Staff Writer

San Diego-based Ligand Pharmaceuticals Inc. has agreed to buy Pharmacopeia Inc. in a deal valued up to $70 million, with $15 million of that payment contingent on whether Ligand enters into a deal for Pharmacopeia's DARA program by the end of 2011.

The deal involves $55 million in stock, plus $15 million tied to the DARA program, Pharmacopeia's lead internal development candidate (PS433540) for hypertension, licensed from Bristol-Myers Squibb Co. According to Pharmacopeia, it is the first and only example of a single compound with dual-acting angiotensin and endothelin receptor antagonist (DARA) activity in development.

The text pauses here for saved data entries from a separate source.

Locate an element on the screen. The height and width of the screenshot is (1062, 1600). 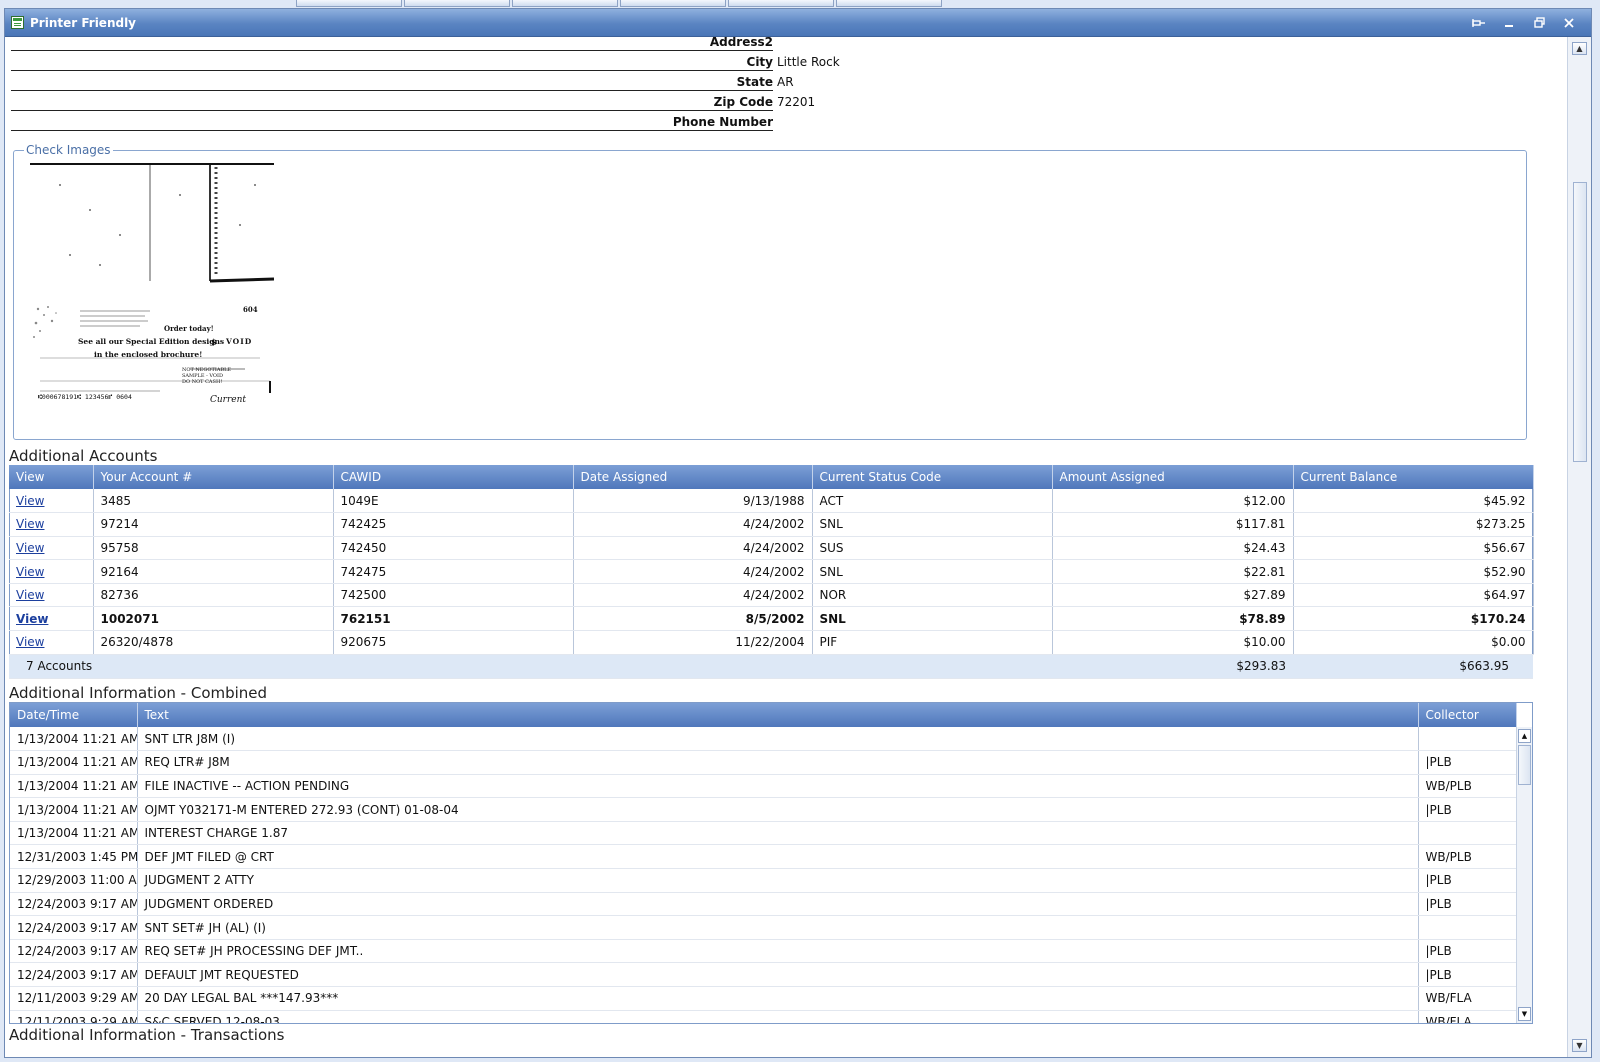
info-row: 12/24/2003 9:17 AM SNT SET# JH (AL) (I) is located at coordinates (764, 928).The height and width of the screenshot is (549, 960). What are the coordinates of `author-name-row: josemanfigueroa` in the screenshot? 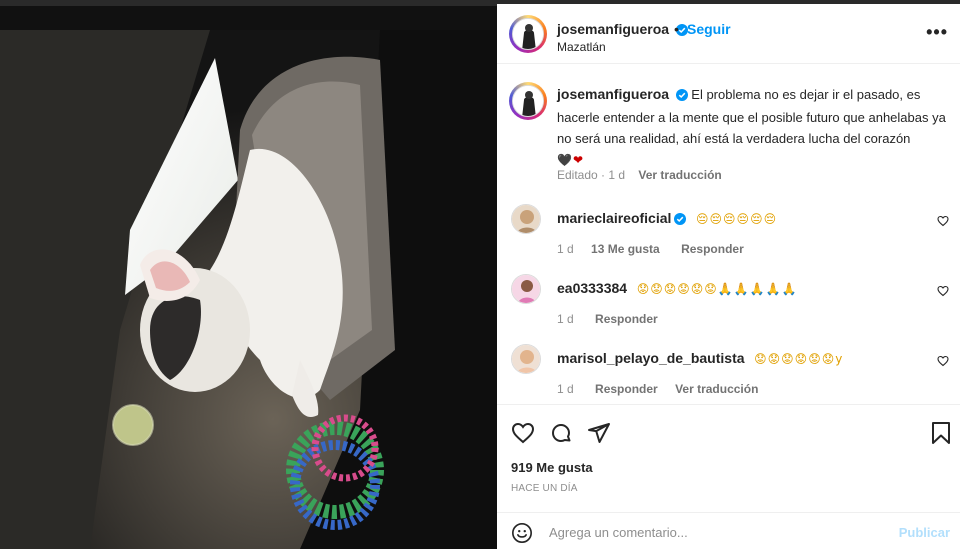 It's located at (623, 31). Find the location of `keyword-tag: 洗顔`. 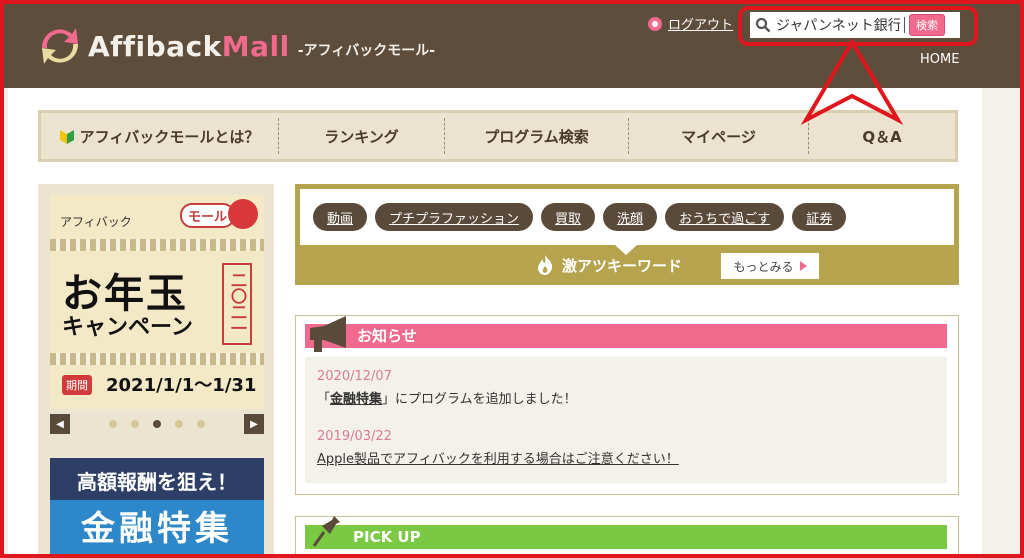

keyword-tag: 洗顔 is located at coordinates (630, 217).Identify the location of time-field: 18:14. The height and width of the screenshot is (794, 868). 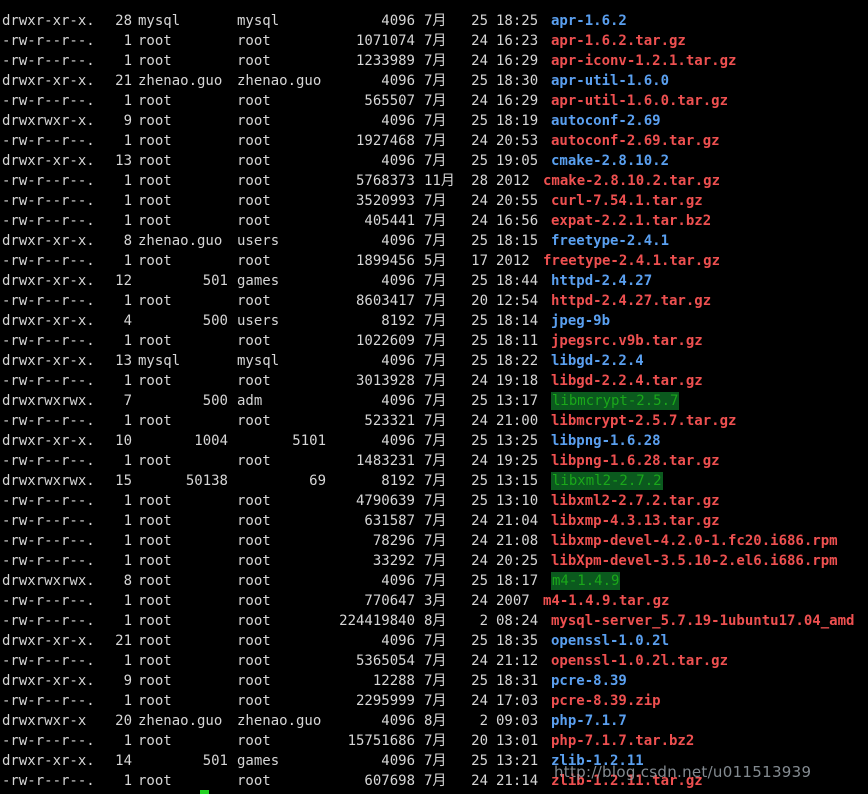
(518, 321).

The $15 million contingent payment would be paid in a three-year period in the event of a merger deal.

Under the terms of the agreement, Ligand stockholders would own about 84 percent of the combined company and Pharmacopeia stockholders would own about 16 percent.

The transaction is expected to close by the first quarter of 2009 and is subject to the approval of Pharmacopeia stockholders and antitrust regulatory clearance and other conditions. The transaction is intended to qualify as a tax-free reorganization.

John Higgins, president and CEO of Ligand, told BioWorld Today that both companies have some of the same set of assets - royalty partnerships and a discovery platform - and Pharmacopeia's "fit nicely with ours," he said. The combined company would have nine partnerships, according to Ligand.

There were four main assets that made Pharmacopeia an attractive buy, Higgins said, pointing to that company's royalty partnerships, its drug discovery tool, pipeline of early stage research programs and cash and tax assets.

But the asset that was of the highest value to Ligand was Pharmacopeia's royalty partnerships, Higgins said, noting its deals with six drug companies.

Pharmacopeia's partners are paying the research costs in those deals, with the potential for milestone payments and, if approved, royalty payments as well, Higgins said. In addition, he said, Princeton, N.J.-based Pharmacopeia has about a dozen licensing agreements and more than 15 molecules in development.

Normally, Higgins said, Ligand would have to contract out to get access to the kind of drug discovery tool that Pharmacopeia has. He described it as a chemistry library used to screen against targets for identifying potential new drugs.

Representatives for Pharmacopeia referred questions to Ligand.

Derek Jellinek, analyst with Susquehanna Financial Group, said in a research note that, "At first glance, we believe the transaction is positive for [Ligand]. However, until we better assess the value of the combined pipeline and update partner-based revenue and operating expenditures, we are retaining our FY09 numbers and current $7 price target."

At the close of the deal, Higgins said, Ligand would have more cash as a combined company than as a standalone firm. The combined company is projected to have about $90 million in cash at time of closing, including Ligand's indemnity fund, and after transaction and restructuring-related costs.

In 2009, Ligand expects spending to be higher for the combined company than Ligand would have spent alone. But the projected $20 million cash burn rate of the combined company is not too much more than Ligand's burn rate in 2008, Higgins said

Ligand expects more than $350 million in potential net operating loss carry-forwards.

The company hopes to avoid going back to the equity markets to finance the business, Higgins said.

Ligand receives royalty payments from pain product Avinza, which it used to sell but turned over to King Pharmaceuticals Inc. The company expects to receive $20 million in Avinza revenue this year

It could see potential new royalty revenue next year if the FDA approves the three Ligand products currently under review. The agency is expected to act on those products in the next six months, Higgins said.

In May, an FDA advisory panel voted 16-0 in favor of Promacta (eltrombopag) for the bleeding disorder Idiopathic thrombocytopenic purpura. That product, partnered with GlaxoSmithKline plc., had an FDA action date of Sept. 19. No decision has been announced yet, however, GSK has indicated that the process is going well.

Fablyn (lasofoxifene), partnered with Pfizer Inc., has an FDA action date of October. Earlier this month, an FDA advisory panel voted 9-3 in favor of that product for the treatment of osteoporosis in postmenopausal women.

Viviant (bazedoxifene), a potential osteoporosis treatment partnered with Wyeth, has received three approvable letters, with FDA action expected in 2009. Originally, Ligand had expected an approval decision in the spring of last year.

Asked about the delayed decision, Higgins said, "Our sense is the FDA is being very cautious" and is being very demanding in the current regulatory environment.

Goldman Sachs acted as financial advisor to Ligand, and Cowen and Co. acted as financial advisor to Pharmacopeia. Latham & Watkins LLP served as legal advisors to Ligand, and Dechert LLP served as legal advisors to Pharmacopeia.

Shares in Ligand (NASDAQ:LGND) closed Thursday at $3.04, down 8 cents.

Shares in Pharmacopeia (NASDAQ:PCOP) closed Thursday at $1.48, up 29 cents, or 24.4 percent.